La Confédération générale de l'encadrement (CFE-CGC) rappelle qu'elle avait, dès l'origine «dénoncé la nouvelle philosophie de calcul des droits qui n’avait pour but que de pénaliser les demandeurs d’emploi et de faire ainsi des économies» et que les «mesures ont été mises en œuvre par le Gouvernement dans l’optique d’un plein emploi envisagé, (fantasmé ?)». La crise faisant que «les règles prévues ne sont pas en phase avec les problématiques rencontrées par les entreprises et les salariés» et qu'elles «accentueront également le manque de main d’œuvre pour les contrats de courte durée», le syndicat des cadres demande aussi du «bon sens» au Gouvernement.
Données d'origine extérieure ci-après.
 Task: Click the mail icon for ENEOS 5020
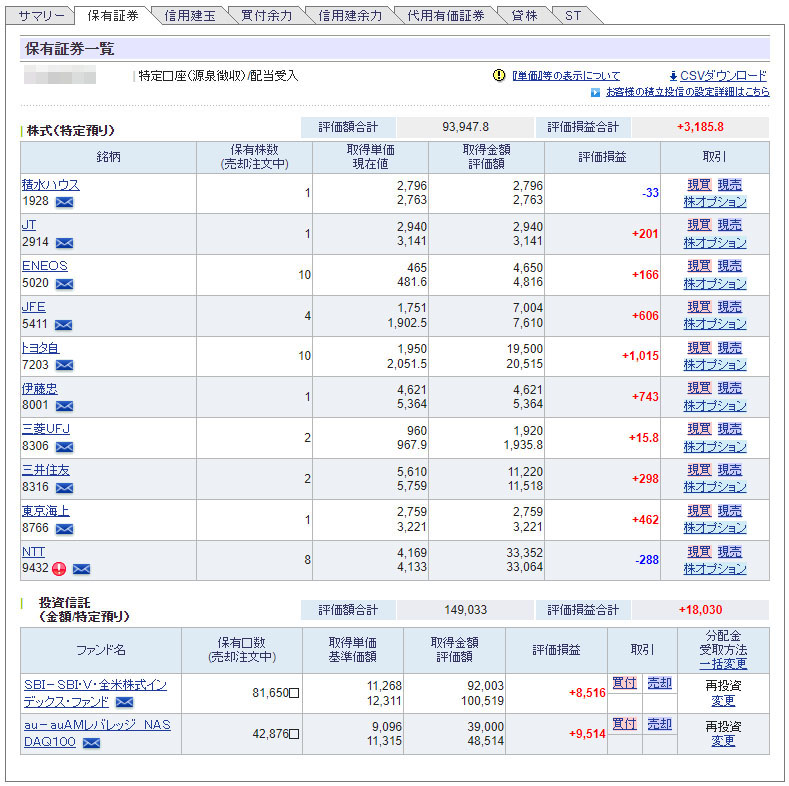(64, 284)
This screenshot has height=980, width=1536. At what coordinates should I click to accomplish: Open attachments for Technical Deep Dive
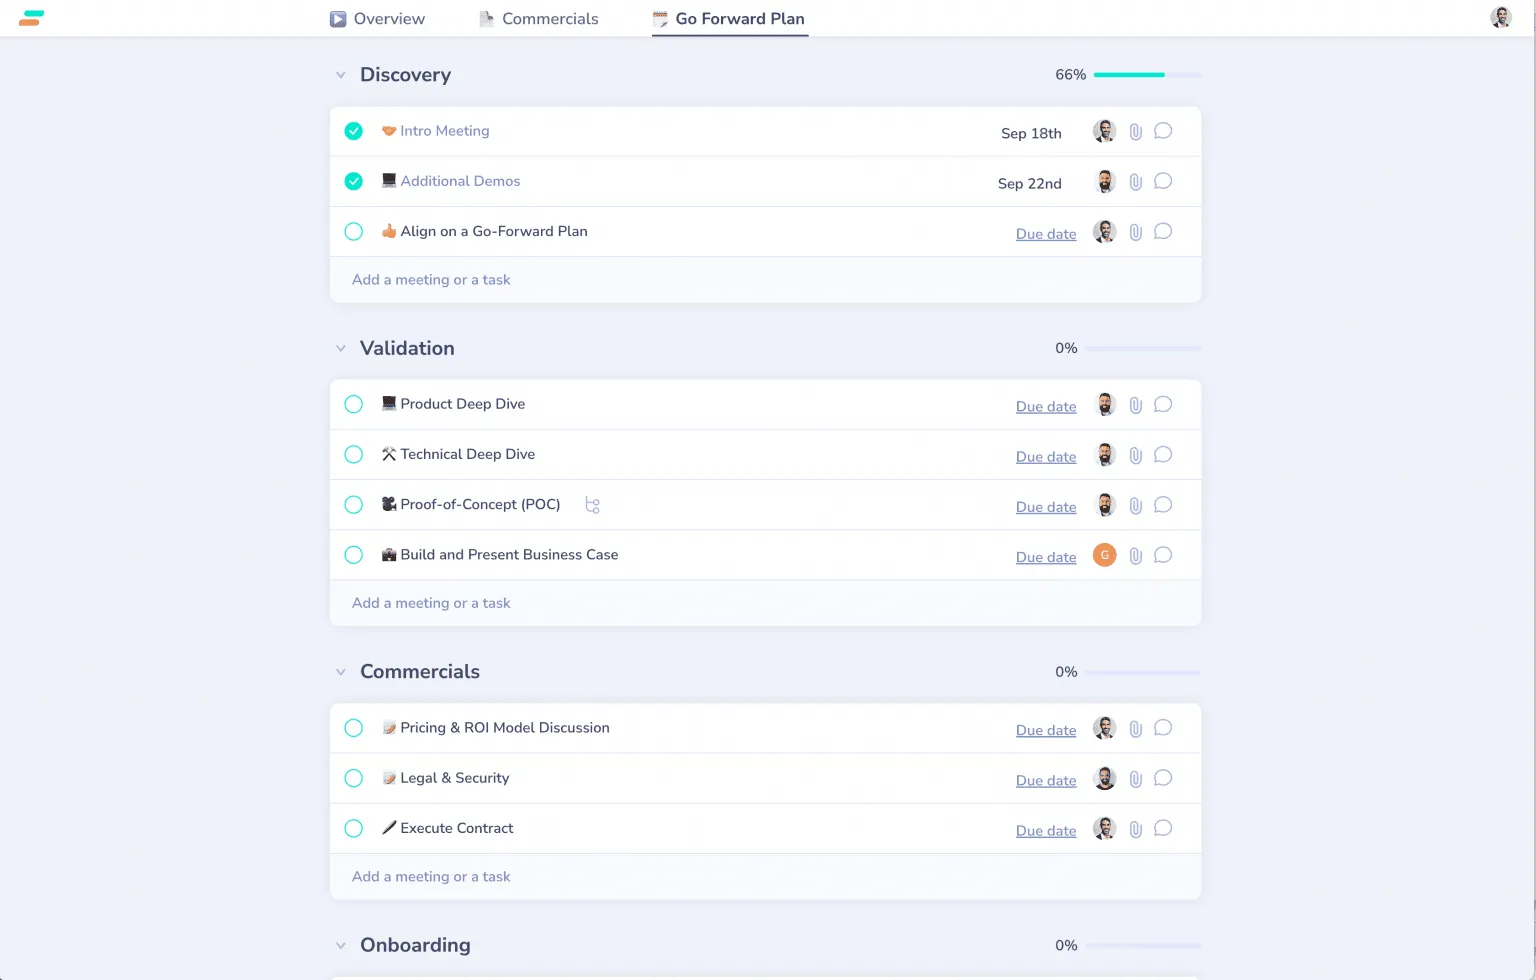[x=1135, y=456]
FO SPS s’alarme du risque «d’effondrement» des hospitaliers
La fédération Santé/Secteur public de Force ouvrière s’inquiète du fait que les hospitaliers «en raison de la dégradation continue de leurs conditions de travail, sont déjà au bord de l’effondrement», ce alors même que le Gouvernement vient de décider par décret qu'ils «pourront, sans limite, réaliser des heures supplémentaires alors que ce contingent a déjà été relevé de 180 h à 240h par an, en 2019». Selon le syndicat, cette mesure fait fi des «des millions d’heures à récupérer et de nombreuses journées dans leur Compte Épargne Temps (CET)», sachant qui plus est que «les heures supplémentaires ne sont ni majorées financièrement ni en temps supplémentaire de récupération, à l’instar du secteur privé».
FO-SPS rappelle aussi que «le ministre n’a toujours pas répondu (…) à la demande (…) de réunir (…) un CHSCT national extraordinaire afin de se préoccuper de la santé des agents, d’harmoniser les pratiques et de donner des instructions claires quant à la crise, et de trouver des solutions pour les effectifs». C’est l’occasion d’exiger des mesures d’urgence telles que «suppression de l’Ondam», «financement supplémentaire ciblé» pour les hôpitaux, sans négliger «le maintien de notre régime de retraite (CNRACL) et l’obtention de la catégorie active pour tous « le maintien de notre régime de retraite (CNRACL) et l’obtention de la catégorie active pour tous».
Solidaires reste sur le front des «grèves»
L’Union syndicale Solidaires «réaffirme l'importance des manifestations et grèves à venir», que ce soit pour «pour l'urgence climatique, lutter contre la répression policière, et aux côtés des Gilets jaunes» (les 13 et 14 mars), ou pour la «grande journée de grève et de mobilisation interprofessionnelle pour défendre nos retraites» (le 31 mars). Le syndicat estime en effet que «La crise du Covid-19 est déjà utilisée pour justifier des plans de restructuration et de suppressions d’emplois».